There are plenty of other good songs here, though: "Easy," "Stand By Me," "Hungry Like the Wolf," and "Let's Stay Together" are just a few examples. Even William Hung's inauspicious debut performance of "She Bangs" is represented by that song's inclusion on the list. You'll have access to most of the songs off the bat, but you can unlock a few more as you successfully achieve high scores on various songs. Of course, these are all covers, just like the songs in the past games have been, but the quality of the covers is generally high enough that even when you notice they're not the originals, you won't really care. All told, the songs here should make for a good karaoke experience with a group of people, and the song list feels more diverse and satisfying than Karaoke Revolution's only recent competition, SingStar Rocks!
Aside from the core American Idol mode, the game has all the requisite game types you'd expect, from a basic scoreless karaoke mode to full eight-player support with variations like duets, medleys, and elimination-style knockouts. A functional character creation utility is also available, including EyeToy Cameo support for creating a character based on your own image. There's a decent amount of American Idol-themed content to unlock, composed mainly of video clips from the show. Some clips show notable past contestants in some of their most memorable performances, while others highlight particularly embarrassing moments from the audition rounds. There are also new characters and costumes. The game methodically tracks how well you've done on each song and shows how much content you've correspondingly unlocked, and how much you have left to go.
The team at Blitz Games has done a good job of re-creating the audition room, Hollywood theater, and semifinal and top-12 stages, and the whole package is unmistakably American Idol-themed.
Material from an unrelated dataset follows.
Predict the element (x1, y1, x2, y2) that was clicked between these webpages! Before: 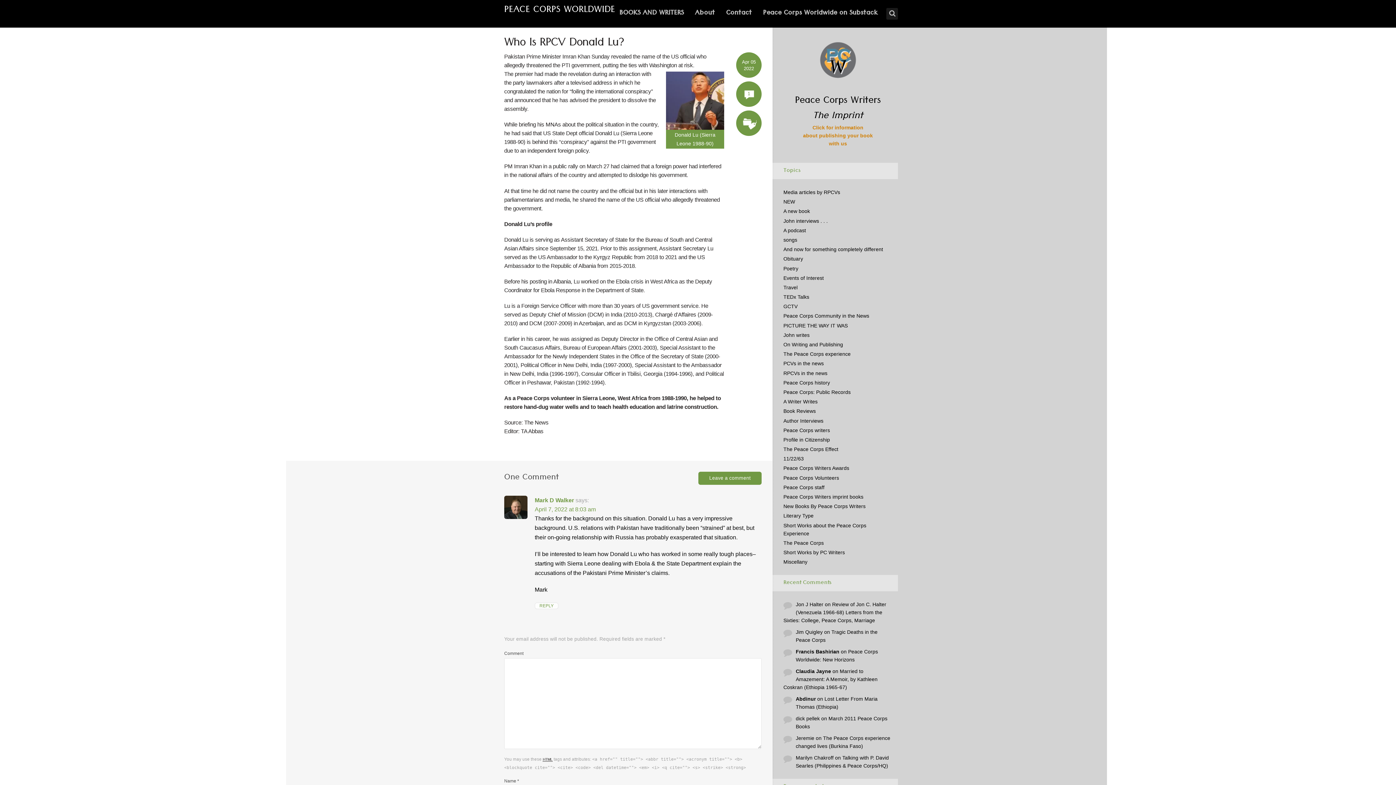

The included judging will be pretty take-it-or-leave-it unless you're a diehard fan of the TV show, but since the core karaoke game is solid, that's not a huge knock against the game. It's worth noting that if you bought last year's SingStar Rocks!, the microphones included in that package won't work with American Idol--you'll need to spring for Konami's bundle package, or provide your own USB microphone or headset to play the game with. Overall, if you've burned through all of the previous Karaoke Revolution games or you're just looking to try the series for the first time, the American Idol edition should do the trick just fine.